Die Übertragung aus dem Frühneuhochdeutschen ist in einer erfreulich klaren Sprache gehalten und bleibt, sofern möglich, nah an der Diktion der Urschrift. "Editionsgrundsätze" (VI) geben knapp die Leitlinien der Übertragung an. Etwas irritierend wirkt die Angabe, der "zeittypische sprachliche Grobianismus" sei abgemildert und, "wo nötig, in den Anmerkungen im Original mitgeteilt" (VI) worden. Unklar bleibt, ob die Überformung der mitunter drastisch formulierten Urteile Dernschwams durchweg explizit gekennzeichnet wurde.
Umfangreich gestaltet ist die Kommentierung des Textes. Hier wurde aus der Forschungsliteratur und aus einschlägigen Lexika über Babingers Annotationen hinaus eine Fülle von Erläuterungen zusammengetragen, die die Einordnung des Textes sehr erleichtern, seien es Informationen zur Biographie historischer Persönlichkeiten, zur osmanischen Verwaltung, zu Sitten, religiösen Gebräuchen, Ortsnamen, Gebrauchsgegenständen, Tieren, Feldfrüchten etc.
Aus stilistischer Sicht ist die Übertragung insgesamt als geglückt anzusehen. Zieht man vergleichend Babingers Edition heran, hätte man sich gleichwohl an manchen Stellen mehr Sorgfalt bei der Übersetzung bzw. deren Erläuterung in den Anmerkungen gewünscht (etwa zu "eingebildt", frühneuhochdeutsch "einbilden" für 'einprägen, etwas einreden', hier übersetzt mit "eingebildet", 103, oder zur Übersetzung des Adverbs "vast", frühneuhochdeutsch 'sehr, in hohem Maße', mit "beinahe", 108).
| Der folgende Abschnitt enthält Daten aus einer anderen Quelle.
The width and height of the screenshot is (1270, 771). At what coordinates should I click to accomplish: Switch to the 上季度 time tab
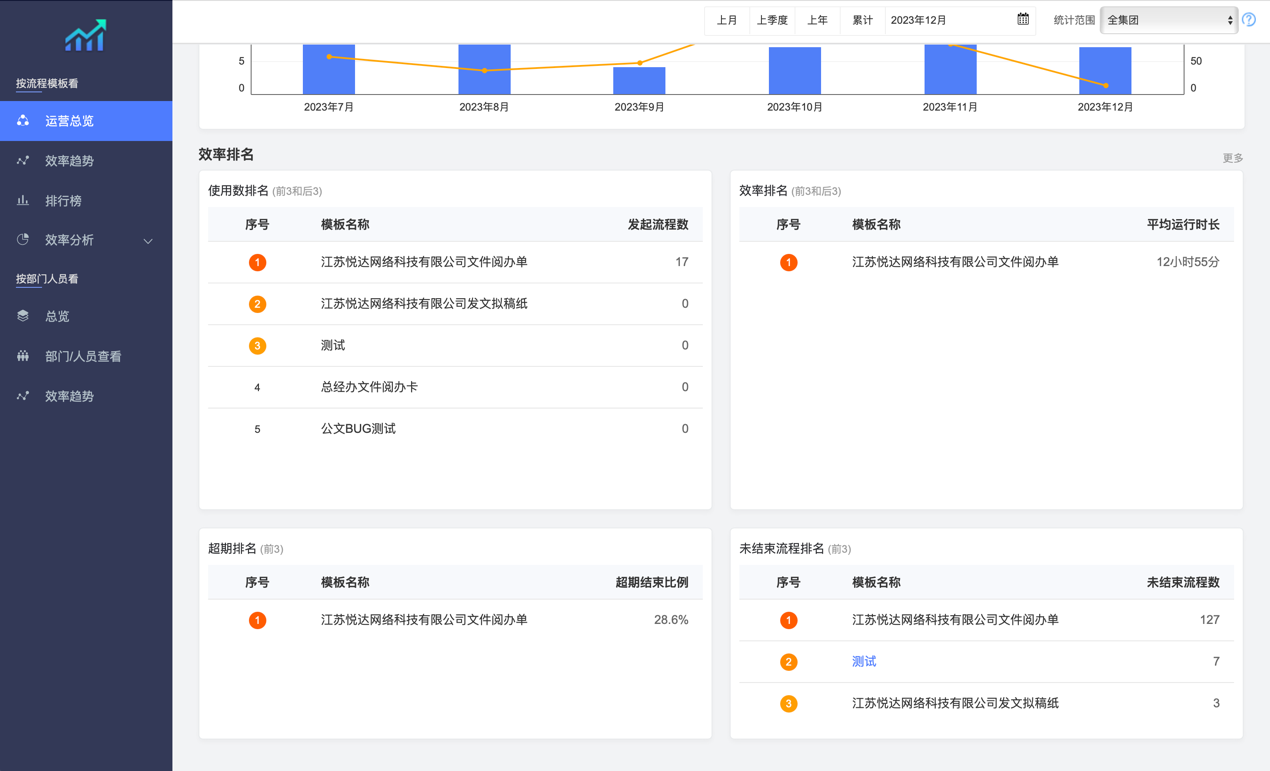click(x=772, y=20)
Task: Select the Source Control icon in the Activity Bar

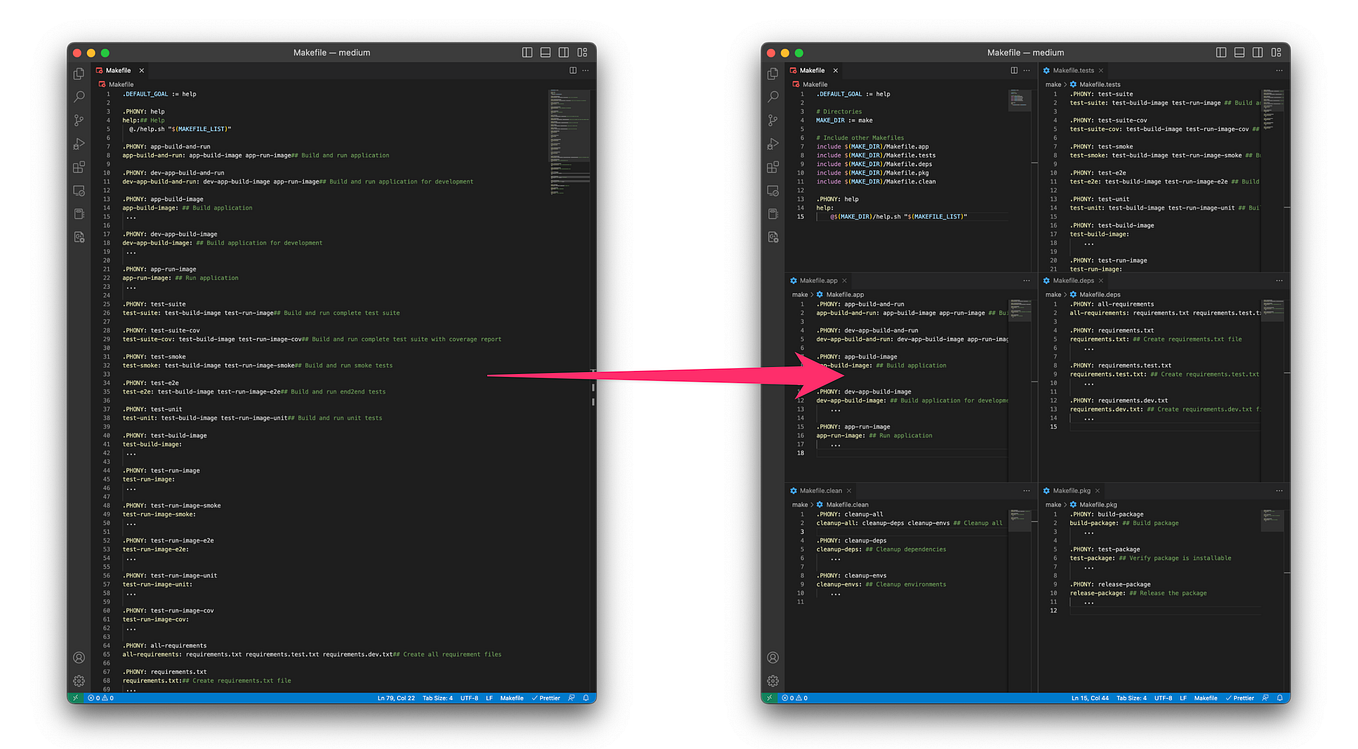Action: [x=79, y=120]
Eine gründliche redaktionelle Durchsicht hätte überdies dem Band gut getan, angesichts etlicher Flüchtigkeits- sowie orthographischer Fehler im Text, vereinzelter irrtümlicher Personenzuordnungen (Verwechslung Jakob und Anton Fuggers, XVII, XXV) sowie einer Reihe uneinheitlicher Literaturangaben.
Ungeachtet der angesprochenen Defizite eröffnen Hans Hattenhauer und Uwe Bake mit ihrer Übertragung und ihrer informativen Annotierung des Reiseberichts Dernschwams einem Leserkreis ohne vertiefte Kenntnisse des Frühneuhochdeutschen wie auch der osmanischen Geschichte Zugang zu einem Text, der eine mentalitätsgeschichtlich ungemein aufschlussreiche Quelle für den Kulturkontakt frühneuzeitlicher christlicher Reisender mit dem Osmanischen Reich darstellt. Gleichwohl ist den Herausgebern zuzustimmen, dass eine kritische Edition der Urschrift, die insbesondere für die wissenschaftliche Beschäftigung mit Dernschwams Bericht heranzuziehen wäre, nach wie vor ein wichtiges Desiderat bleibt.
Anmerkungen:
[1] Vgl. Wolfgang F. Reddig: Reise zum Erzfeind der Christenheit. Der Humanist Hans Dernschwam in der Türkei, 1553-1555, Pfaffenweiler 1990; Christof Jeggle: Die fremde Welt des Feindes? Hans Dernschwams Bericht einer Reise nach Konstantinopel und Kleinasien 1553-1556, in: Das Osmanische Reich und die Habsburgermonarchie, hrsg. von Marlene Kurz u.a., Wien / München 2005, 413-426.
[2] Vgl. Dies.: Ottomannus. Vom Zustand, Macht und Gewalt, auch anderen verborgenen heimlichen Sachen des Ottomannischen Türkischen Reiches, beschrieben von einem Venedischen von Adel Lazaro Soranzo, Eisleben 1601, ins heutige Deutsch übertragen, 2009.